Zed stared for a moment before bursting into chuckles.
“You can say yes or no now, you goof,” he said, his flames flickering merrily on top of his head as he laughed.
He felt the tension draining out of his body. ‘I needed that,’ he realized. He had only been on this planet for a scant few hours, but during that time, he’d just gone from one stressful situation to the next. The pressure had been building. It felt good to let it out.
After reining in his mirth, he continued in a much better mood. “So first, how did you know this hole was here…and how did you come up with this idea to trap me?”
Having a high intelligence or being naturally cunning was one thing, leading someone into a trap was another. There was no way a two-day-old initiate to sapience could figure out the craft of trap setting all on his own. It just wasn’t possible. Let alone, a trap had to be set beforehand. It was amply clear that the pitfall wasn’t the snake’s handiwork.
“Hess saw a short-furred-man capture a bristle-boar using this pit once.”
“Short-furred-man? Bristle-boar?” asked Zed.
“The short-fur looks a lot like the Burning-man,” replied Hess. “Except that hair covers his head instead of fire. Sometimes the hair is dark, and sometimes it is light.” He paused. “Unlike the short-fur, the boar walks on four legs instead of two. It has hair too. But its hair covers its entire body and is rough enough to leave scratches on the bark of trees.

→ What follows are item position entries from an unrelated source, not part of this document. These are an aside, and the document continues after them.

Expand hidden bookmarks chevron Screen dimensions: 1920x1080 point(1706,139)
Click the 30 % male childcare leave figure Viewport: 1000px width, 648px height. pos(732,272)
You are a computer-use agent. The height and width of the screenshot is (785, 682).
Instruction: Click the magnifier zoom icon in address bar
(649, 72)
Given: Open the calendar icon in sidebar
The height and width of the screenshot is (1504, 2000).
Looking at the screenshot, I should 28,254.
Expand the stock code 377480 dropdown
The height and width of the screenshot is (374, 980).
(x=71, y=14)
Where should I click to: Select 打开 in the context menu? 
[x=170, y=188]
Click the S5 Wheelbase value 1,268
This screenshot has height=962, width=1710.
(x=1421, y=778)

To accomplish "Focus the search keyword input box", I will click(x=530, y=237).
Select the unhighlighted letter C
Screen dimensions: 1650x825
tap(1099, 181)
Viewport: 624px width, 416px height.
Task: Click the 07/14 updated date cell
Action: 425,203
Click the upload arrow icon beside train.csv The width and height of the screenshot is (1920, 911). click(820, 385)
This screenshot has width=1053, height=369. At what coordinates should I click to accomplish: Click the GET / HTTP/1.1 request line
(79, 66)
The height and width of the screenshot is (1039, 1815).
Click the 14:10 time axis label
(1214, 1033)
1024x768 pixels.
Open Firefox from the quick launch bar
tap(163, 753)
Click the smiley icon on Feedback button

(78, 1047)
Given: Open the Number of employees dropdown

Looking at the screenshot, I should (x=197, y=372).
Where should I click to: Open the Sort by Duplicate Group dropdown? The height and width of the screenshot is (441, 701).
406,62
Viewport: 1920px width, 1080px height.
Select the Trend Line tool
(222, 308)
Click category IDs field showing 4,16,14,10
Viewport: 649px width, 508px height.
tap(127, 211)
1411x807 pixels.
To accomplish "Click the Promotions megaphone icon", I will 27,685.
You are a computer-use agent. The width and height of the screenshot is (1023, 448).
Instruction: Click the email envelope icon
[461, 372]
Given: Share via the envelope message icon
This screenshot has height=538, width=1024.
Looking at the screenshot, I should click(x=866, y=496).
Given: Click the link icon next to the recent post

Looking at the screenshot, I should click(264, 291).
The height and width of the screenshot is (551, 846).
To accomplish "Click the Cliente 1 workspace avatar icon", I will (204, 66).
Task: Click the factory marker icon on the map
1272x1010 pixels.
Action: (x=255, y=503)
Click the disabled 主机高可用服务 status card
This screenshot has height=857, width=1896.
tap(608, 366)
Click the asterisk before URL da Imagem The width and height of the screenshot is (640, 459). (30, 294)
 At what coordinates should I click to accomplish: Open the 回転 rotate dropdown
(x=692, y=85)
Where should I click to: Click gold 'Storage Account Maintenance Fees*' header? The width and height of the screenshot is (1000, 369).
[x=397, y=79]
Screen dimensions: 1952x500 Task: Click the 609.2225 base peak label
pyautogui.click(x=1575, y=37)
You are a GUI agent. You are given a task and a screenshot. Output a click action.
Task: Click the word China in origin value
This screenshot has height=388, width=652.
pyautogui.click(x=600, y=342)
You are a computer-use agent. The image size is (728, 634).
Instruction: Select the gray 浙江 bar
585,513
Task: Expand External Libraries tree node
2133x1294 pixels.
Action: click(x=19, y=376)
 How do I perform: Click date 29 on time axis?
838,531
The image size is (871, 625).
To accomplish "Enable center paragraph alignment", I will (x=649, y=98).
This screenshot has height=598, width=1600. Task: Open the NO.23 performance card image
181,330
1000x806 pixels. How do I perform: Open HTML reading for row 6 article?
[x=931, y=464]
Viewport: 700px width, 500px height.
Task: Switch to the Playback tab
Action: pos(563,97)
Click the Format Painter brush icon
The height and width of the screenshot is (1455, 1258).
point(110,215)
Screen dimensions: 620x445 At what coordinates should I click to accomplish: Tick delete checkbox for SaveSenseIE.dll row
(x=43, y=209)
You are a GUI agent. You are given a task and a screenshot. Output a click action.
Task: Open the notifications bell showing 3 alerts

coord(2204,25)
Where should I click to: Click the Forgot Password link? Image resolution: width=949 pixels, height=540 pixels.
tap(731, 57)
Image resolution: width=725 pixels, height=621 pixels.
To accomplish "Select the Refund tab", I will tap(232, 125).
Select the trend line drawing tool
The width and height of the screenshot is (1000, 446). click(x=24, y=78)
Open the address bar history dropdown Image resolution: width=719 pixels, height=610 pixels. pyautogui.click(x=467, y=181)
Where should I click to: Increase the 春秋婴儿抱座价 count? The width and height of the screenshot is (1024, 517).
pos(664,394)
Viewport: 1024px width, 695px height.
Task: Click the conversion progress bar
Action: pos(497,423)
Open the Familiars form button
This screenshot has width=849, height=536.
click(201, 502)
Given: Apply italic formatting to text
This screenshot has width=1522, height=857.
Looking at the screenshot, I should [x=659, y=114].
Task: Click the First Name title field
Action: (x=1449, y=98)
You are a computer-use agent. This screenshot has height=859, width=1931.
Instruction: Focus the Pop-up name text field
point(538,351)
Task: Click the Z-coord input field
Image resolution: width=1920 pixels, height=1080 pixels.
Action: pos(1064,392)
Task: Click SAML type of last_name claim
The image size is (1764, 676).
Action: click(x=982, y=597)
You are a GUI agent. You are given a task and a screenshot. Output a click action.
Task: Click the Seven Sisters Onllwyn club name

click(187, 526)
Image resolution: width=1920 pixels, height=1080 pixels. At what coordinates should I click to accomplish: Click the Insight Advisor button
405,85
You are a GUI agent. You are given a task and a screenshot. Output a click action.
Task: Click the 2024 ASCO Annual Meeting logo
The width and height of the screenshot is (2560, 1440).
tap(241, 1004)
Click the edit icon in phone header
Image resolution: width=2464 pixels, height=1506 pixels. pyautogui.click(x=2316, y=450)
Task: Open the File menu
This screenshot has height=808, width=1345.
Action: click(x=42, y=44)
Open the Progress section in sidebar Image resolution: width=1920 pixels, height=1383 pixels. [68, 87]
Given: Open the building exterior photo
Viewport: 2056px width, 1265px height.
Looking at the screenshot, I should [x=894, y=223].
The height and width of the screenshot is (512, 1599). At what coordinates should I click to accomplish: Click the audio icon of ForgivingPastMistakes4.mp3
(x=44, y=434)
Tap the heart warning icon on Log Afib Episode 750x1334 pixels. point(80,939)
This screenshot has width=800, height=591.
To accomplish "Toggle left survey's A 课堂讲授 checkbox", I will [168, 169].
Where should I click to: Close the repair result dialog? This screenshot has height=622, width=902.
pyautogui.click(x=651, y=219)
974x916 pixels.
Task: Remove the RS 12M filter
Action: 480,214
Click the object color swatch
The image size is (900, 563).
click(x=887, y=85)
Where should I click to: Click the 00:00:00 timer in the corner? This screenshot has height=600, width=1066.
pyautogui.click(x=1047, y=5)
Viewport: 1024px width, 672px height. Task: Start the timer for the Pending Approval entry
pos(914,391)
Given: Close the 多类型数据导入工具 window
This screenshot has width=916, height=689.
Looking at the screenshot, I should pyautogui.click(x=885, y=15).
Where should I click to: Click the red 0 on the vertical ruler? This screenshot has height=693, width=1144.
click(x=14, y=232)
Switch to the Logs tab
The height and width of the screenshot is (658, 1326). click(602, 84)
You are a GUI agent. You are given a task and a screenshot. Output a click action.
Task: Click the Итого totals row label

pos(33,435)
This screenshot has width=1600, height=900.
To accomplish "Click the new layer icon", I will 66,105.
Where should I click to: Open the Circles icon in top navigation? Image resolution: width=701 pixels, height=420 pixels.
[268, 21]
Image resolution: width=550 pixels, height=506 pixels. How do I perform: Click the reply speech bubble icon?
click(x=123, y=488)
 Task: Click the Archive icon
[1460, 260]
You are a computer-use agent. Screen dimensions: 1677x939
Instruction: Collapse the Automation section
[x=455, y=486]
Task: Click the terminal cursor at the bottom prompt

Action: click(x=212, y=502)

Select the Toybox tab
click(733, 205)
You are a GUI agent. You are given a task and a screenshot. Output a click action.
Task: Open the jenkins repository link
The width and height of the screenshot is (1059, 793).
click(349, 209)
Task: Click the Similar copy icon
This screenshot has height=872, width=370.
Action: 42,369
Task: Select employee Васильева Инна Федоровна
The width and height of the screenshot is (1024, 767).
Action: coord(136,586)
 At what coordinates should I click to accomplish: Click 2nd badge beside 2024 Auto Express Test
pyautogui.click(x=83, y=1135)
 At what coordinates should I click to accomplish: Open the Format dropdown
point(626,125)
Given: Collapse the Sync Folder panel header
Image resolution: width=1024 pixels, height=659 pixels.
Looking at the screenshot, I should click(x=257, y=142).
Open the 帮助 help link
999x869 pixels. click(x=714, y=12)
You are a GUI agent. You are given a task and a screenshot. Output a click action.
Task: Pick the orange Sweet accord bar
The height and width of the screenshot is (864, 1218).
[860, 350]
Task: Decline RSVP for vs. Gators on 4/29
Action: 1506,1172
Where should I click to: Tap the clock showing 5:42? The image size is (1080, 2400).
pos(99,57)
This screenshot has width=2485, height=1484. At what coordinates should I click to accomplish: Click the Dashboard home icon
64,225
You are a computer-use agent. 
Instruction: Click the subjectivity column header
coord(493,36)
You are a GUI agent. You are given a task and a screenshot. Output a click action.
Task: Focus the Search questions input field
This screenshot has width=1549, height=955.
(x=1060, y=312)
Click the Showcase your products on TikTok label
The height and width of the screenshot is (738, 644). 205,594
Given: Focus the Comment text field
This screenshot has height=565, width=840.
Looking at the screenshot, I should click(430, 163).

The scratched bark is perfect when Hess has to shed his skin.”
Matching the descriptions with the data in the drone’s libraries, Zed found the entry on the bristle-boar. Another threat level ‘zero’ and priority level ‘null’…just like the snakes. The short-furs, on the other hand, were a lot more interesting. They were a bi-pedal race called humans. And what was more, they were sapient! Their priority level reflected that: ‘Alpha’, the highest possible rank. But, the assessment of their threat level was oddly ‘low’.
‘Hmm… Does that mean that there’s yet another sapient race on this planet? One that has thoroughly beaten the humans into submission and de-fanged them, making them so harmless? Is that race the one who runs the organization behind the drones? Seems promising. Needs more study.”
Zed was impressed. Carbon-based lifeforms were always famed for their diversity. But two sapient species within such a small area, with apparently thousands of sentient species remaining on the list? This was on the extreme end of the spectrum! Silicon-based life was much more unitary. In fact, there were only six distinct species that could be found on the entirety of Pyrrhus. The Pyrrheans were the only sapient species among them.
Hess continued with his recounting.
“The short-fur enraged the boar and ran with it chasing behind. He leapt over the pit while the boar charged blindly and dropped into it when the ground caved beneath its feet. Hess was basking high up on a nearby tree then; he was woken by the commotion, but after seeing that it had nothing to do with him, he went back to sleep. A few days later, Hess noticed that the pit had disappeared. Of course, he wasn’t really Hess back then, just another snake. He did not understand what the sudden disappearance of the pit meant. But when the Burning-man asked Hess to show him a burrow or a cave he could enter, Hess remembered about it again. He was smarter now. He connected the clues and realized what the short-fur had done.”
“Then decided to try it out on me,” teased Zed.
Hess shrank his neck.
“Don’t worry about it,” Zed comforted him. “I’m not mad about it anymore. In fact, I’m quite impressed you managed to figure all that out by yourself in the heat of the moment. That brings me to my final question for you. Will you join me as my subordinate?”
Zed locked eyes with the snake. “If you choose to do so, you will have to follow all my orders, to the letter, unquestioningly. In return, you will never lack for anything. Food, safety, mates, you want them, you’ll have them. I give you my word.”
Bending down, Zed placed Hess onto the ground and released his neck. Straightening up, he walked backwards, away from the snake. When he was two metres away, he stopped and summoned K2 back to his side. All the while, he never broke eye-contact.
“As you said yourself:” Zed spread out his empty palms, showing Hess that he was free to go. “The Burning-man keeps his word.”